In 2021, Schimel's rainbow family board books Early One Morning and Bedtime, Not Playtime! caused controversy in Hungary, with a Hungarian bookseller being fined for selling these books on the grounds that putting books depicted same-sex couples was an unfair commercial practice, as "[C]ontent which deviates from the norm.... The book was there among other fairytale books and thus committed a violation," Pest County Commissioner Richard Tarnai said. "There is no way of knowing that this book is about a family that is different than a normal family."

==Published works==
===Short story collections===
- The Drag Queen of Elfland (Circlet)
- His Tongue
- Two Boys in Love
- Una barba para dos

===Poetry collections===
- Fairy Tales for Writers (A Midsummer Nights Press)
- Deleted Names (A Midsummer Nights Press)
- Desayuno en la cama

===Graphic novel===
- Vacation in Ibiza (NBM Publishing)

===Children's books===
Schimel has written over sixty children's books, including:
- Bedtime, Not Playtime! - originally written in Spanish
- Early One Morning - originally written in Spanish
- Read a Book With Me
- Let's Go See Papá!
- ¡Qué suerte tengo!, by Lawrence Schimel, illus. by Juan Camilo Mayorga (Rey Naranjo)

===Translations into English===
- The Wild Book by Juan Villoro (Restless Books, USA; HopeRoad Publishing, UK)
- Monteverde: Memoirs of an Interstellar Linguist by Lola Robles (Aqueduct)
- I Offer My Heart as a Target by Johanny Vázquez Paz
- Out In the Open by Jesús Carraso, adapted by Javi Rey
- Buñuel: In the Labyrinth of Turtles by Fermín Solis (SelfMadeHero)
- La Bastarda by Trifonia Melibea Obono
- The Trojan War: A Graphic Novel of The Iliad by Nicolás Schuff (Eerdmans Books for Young Readers)
- The Adventures of Odysseus: A Graphic Novel of The Odyssey by Nicolás Schuff (Eerdmans Books for Young Readers)

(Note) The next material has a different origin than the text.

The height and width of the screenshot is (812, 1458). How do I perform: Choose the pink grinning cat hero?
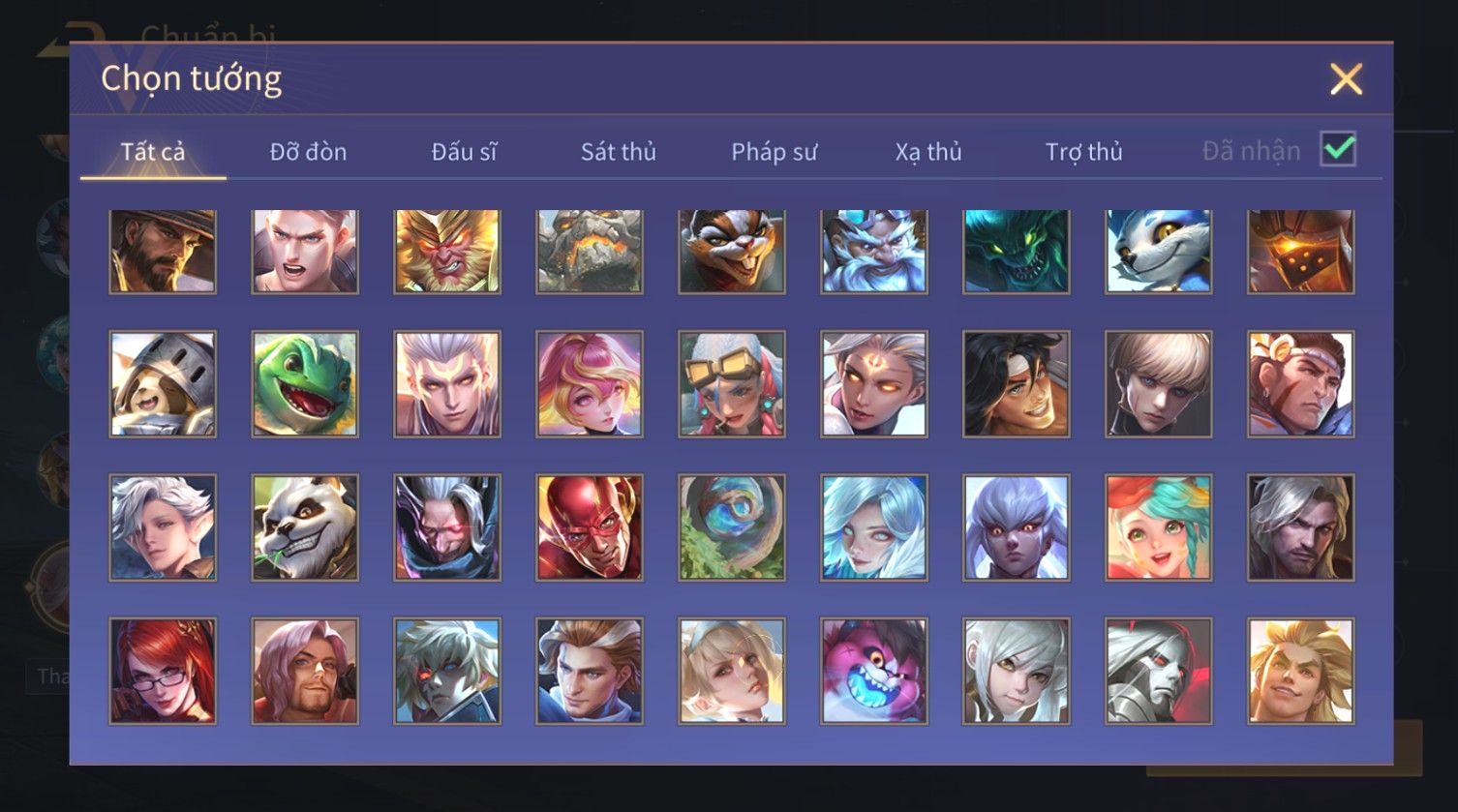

===Translations into Spanish===
- Collective Amnesia by Koleka Putuma, with Arate Hidalgo
- Nos llamaron enemigo, graphic novel memoir by George Takei (Top Shelf)
- Bluets by Maggie Nelson (Tres Puntos)
- El Arte de la Crueldad by Maggie Nelson (Tres Puntos)
- Tú Eres Tú by Richard Van Camp and Julie Flett (Orca)
- Con Hilo Y Aguja by Jennifer Stempel (Kalaniot Books)

== Recognition ==
PoMoSexuals, an anthology co-edited by Schimel, won the 1998 Lambda Award for Best Transgender Book. First Person Queer, edited by Schimel, won the 2008 Lambda in the Best LGBT Anthologies category. As of 2026, twelve other books written, translated, or edited by Schimel have been shortlisted in other categories of the Lamba Award over the years.

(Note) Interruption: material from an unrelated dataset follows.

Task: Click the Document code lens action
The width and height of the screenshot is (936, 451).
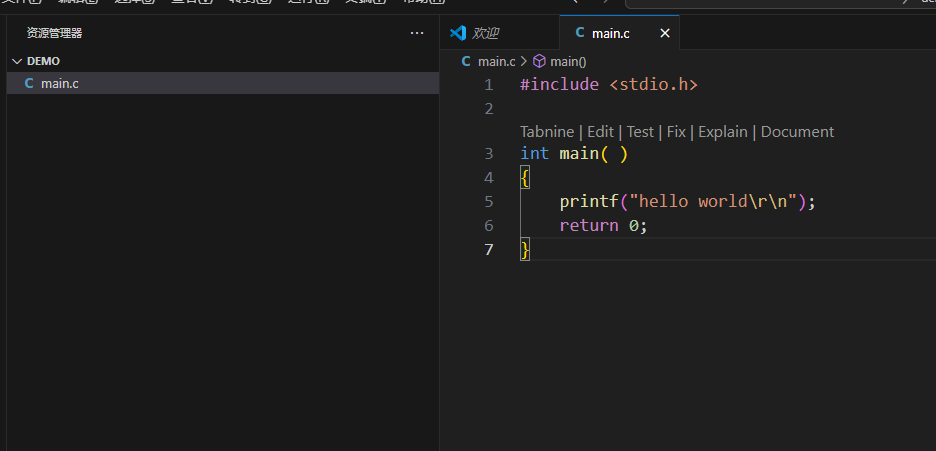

In 2002, Schimel's poem "How to Make a Human" placed first in the Long category of the annual Rhysling Awards. His translation to English of Sofía Rhei's short-form poem "embalsamado" (as "embalmed") won the 2019 Dwarf Stars Award.

In 2005, Schimel's No hay nada como el original was selected by the International Youth Library, Munich, as a White Ravens Book. In 2020, his picture book Qué suerte tengo!, translated into Maltese as Meta Mmur għand Sieħbi Carlos by Clare Azzopardi, was a finalist for the Maltese National Book Prize. Also in 2020, Schimel's translation of Some Days by María Wernicke (AmazonCrossing) was chosen as a 2021 USBBY Outstanding International title by the United States Board on Books for Youth and as a Notable Translation of 2020 by World Literature Today.

Schimel's ¡Qué suerte tengo! was also chosen by IBBY for Outstanding Books for Young People with Disabilities.

Hatchet, Schimel's translation of Carmen Boullosa's poetry collection Hamartia, won the Cliff Becker Book Prize in Translation. Schimel's translation of Poems the Wind Blew In by Karmelo C. Iribarren won a PEN Translates Award (EnglishPEN) and a Highly Commended Award from the CLiPPA. Schimel's translation of Voice of the Two Shores by Agnès Agboton was a recipient of a PEN Translates Award (EnglishPEN).

I Offer My Heart as a Target, Schimel's translation of Johanny Vázquez Paz' Ofresco mi corazón como una diana, is a recipient of the Paz Prize for poetry.

Several other translations by Schimel have been shortlisted or longlisted for other literary translation awards.